April 1, 2025 by Dymphna

Is the jobs market about to collapse?

The first cracks are starting to appear…

The post-Covid economy has thrown up a few puzzles.

The first was how the biggest barrage of rate hikes in history barely knocked the property market from its stride. I’ve talked about that before.

But the second is how the biggest barrage of rate hikes in history has left the labour market almost completely unscathed.

The unemployment rate got down to a 50-year low of 3.5%. It’s only a smidgen higher than that now at 4.1%.

Economists weren’t expecting that.

And we keep waiting for the economy and the labour market to break.

The RBA in particular has been waiting very keenly for that. With the unemployment remaining at record lows, they have been in very little rush to offer the economy interest rate relief.

But that might be about to change.

Because I get the sense that we’re seeing the first signs of the labour market starting to break. Cracks are starting to show.

The key data point here is the Roy Morgan survey of the labour market. They have a measure of unemployment that is much more realistic than the ABS one. To be counted as unemployed by the ABS, you need to be actively looking for work, ready to start, and not working more than 5 hours a week currently.

If you’re working six hours a week, you’re not counted as unemployed.

Anyway, Roy Morgan’s shadow measure of unemployment and has spiked in recent months. Their underutilisation rate is the highest-level outside of the pandemic.

Roy Morgan’s underutilisation rate is the highest on record outside of the pandemic.

Roy Morgan CEO Michelle Levine describes the surge in labour market underutilisation as “calamitous”.

I don’t know it’s a calamity just yet, but its certainly concerning. Especially when other labour market measures, outside the headline unemployment rate, are starting to look a little soft.

Like job ads for example. Job ads have fallen substantially over the last two years, and suggest that the unemployment rate should be a lot higher than it is.

Hiring intentions in the NAB survey also continue to trend lower, with fewer firms expecting to increase staff levels.

As I’ve written about before, the surge in public sector jobs has masked the weakness in the market economy. Over the past year, almost the entirety of jobs growth has come from the public sector (red bars).

Most of that is in health care and the NDIS. In consumer-facing sectors, jobs growth is negative.

So far this public sector jobs growth has made the overall numbers look good.

But at some point, that’s going to stop, and we’re going to see the jobs market for what it is – pretty weak.

Once that happens, rate cuts should come thick and fast.

**DATA EXTRACT:**
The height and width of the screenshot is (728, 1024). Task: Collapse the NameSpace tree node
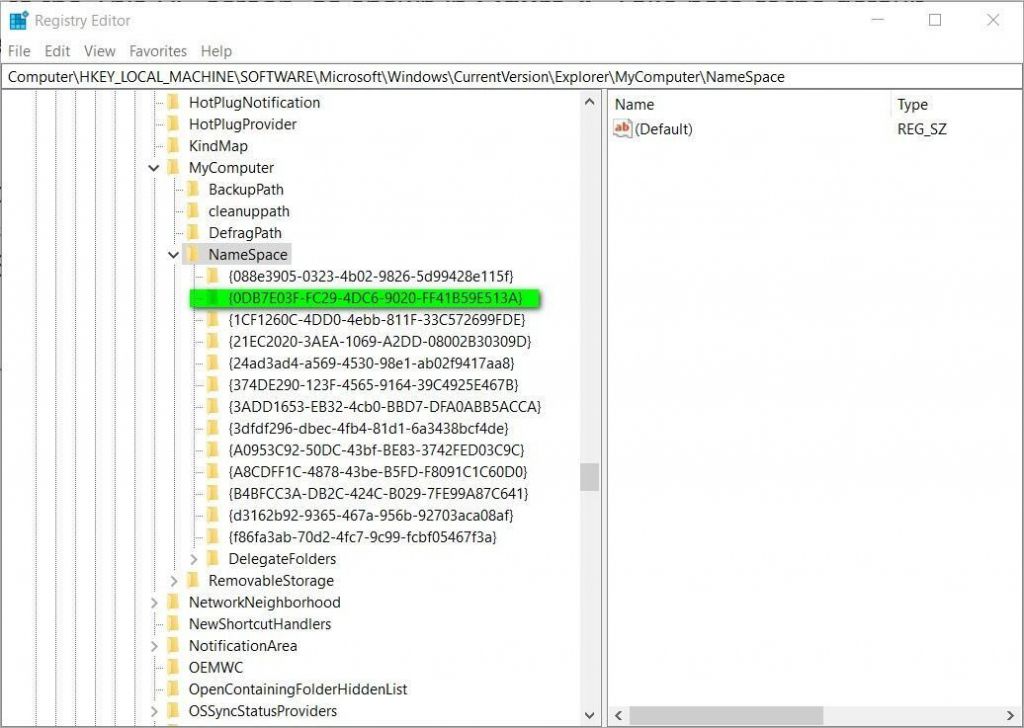[173, 254]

**YOUR TASK:** In the article on the jobs market, what word does the Roy Morgan CEO use for the surge in labour market underutilisation?

**ANSWER FOR THE TASK:** "Calamitous."